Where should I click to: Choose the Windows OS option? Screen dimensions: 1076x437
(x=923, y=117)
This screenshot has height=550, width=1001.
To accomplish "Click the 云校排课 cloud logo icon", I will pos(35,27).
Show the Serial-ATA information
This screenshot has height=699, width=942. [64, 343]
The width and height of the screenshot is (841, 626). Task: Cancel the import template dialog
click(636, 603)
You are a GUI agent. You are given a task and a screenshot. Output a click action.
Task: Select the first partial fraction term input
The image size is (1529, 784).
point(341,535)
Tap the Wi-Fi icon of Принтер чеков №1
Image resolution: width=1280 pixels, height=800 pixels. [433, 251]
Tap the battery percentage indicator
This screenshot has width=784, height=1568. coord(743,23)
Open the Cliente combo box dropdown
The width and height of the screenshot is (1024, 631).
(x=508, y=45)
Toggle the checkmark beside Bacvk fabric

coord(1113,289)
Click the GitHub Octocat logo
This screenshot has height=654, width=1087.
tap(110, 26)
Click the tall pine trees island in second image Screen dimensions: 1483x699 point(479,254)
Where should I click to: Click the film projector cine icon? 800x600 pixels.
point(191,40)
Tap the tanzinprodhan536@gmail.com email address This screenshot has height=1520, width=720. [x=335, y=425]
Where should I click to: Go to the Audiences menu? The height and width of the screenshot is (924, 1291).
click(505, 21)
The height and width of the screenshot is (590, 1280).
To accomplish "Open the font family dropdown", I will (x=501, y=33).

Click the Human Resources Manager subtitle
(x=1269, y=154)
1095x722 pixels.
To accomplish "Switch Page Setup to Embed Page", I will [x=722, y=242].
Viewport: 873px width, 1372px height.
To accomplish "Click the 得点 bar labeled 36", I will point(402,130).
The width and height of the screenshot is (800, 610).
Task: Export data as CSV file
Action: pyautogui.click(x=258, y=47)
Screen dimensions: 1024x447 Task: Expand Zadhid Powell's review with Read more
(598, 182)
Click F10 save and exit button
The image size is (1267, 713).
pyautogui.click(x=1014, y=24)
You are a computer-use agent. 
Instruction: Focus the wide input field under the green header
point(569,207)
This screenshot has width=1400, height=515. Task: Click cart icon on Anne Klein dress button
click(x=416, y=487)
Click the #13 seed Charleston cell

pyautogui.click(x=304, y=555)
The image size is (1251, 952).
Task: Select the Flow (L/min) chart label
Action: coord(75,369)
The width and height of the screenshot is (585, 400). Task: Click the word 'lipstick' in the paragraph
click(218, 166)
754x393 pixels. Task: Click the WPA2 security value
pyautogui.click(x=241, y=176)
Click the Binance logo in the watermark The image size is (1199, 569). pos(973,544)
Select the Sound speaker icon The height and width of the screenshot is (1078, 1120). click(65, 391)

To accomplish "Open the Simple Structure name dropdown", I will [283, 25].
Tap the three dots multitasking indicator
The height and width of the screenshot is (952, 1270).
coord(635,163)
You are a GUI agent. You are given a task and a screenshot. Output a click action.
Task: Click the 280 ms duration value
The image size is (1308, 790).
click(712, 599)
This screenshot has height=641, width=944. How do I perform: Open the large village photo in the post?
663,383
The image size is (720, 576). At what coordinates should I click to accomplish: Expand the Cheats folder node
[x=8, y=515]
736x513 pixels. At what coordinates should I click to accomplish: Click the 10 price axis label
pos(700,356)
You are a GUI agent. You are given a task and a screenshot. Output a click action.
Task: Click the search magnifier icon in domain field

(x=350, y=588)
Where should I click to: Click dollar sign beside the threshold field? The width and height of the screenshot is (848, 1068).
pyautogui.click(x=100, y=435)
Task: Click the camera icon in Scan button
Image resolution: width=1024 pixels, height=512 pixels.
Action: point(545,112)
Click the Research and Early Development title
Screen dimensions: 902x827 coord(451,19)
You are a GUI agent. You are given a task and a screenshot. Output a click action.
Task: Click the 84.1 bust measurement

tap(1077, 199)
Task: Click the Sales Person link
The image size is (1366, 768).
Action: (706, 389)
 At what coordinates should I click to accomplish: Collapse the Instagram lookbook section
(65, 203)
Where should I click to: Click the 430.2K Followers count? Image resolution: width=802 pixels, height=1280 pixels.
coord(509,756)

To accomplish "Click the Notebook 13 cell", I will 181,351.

.....

Please rewrite the stretch of data from the start through the line containing "point(341,535)", with "dialog" replaced by "window" and everything else unchanged.

Where should I click to: Choose the Windows OS option? Screen dimensions: 1076x437
(x=923, y=117)
This screenshot has height=550, width=1001.
To accomplish "Click the 云校排课 cloud logo icon", I will pos(35,27).
Show the Serial-ATA information
This screenshot has height=699, width=942. [64, 343]
The width and height of the screenshot is (841, 626). Task: Cancel the import template window
click(636, 603)
You are a GUI agent. You are given a task and a screenshot. Output a click action.
Task: Select the first partial fraction term input
The image size is (1529, 784).
point(341,535)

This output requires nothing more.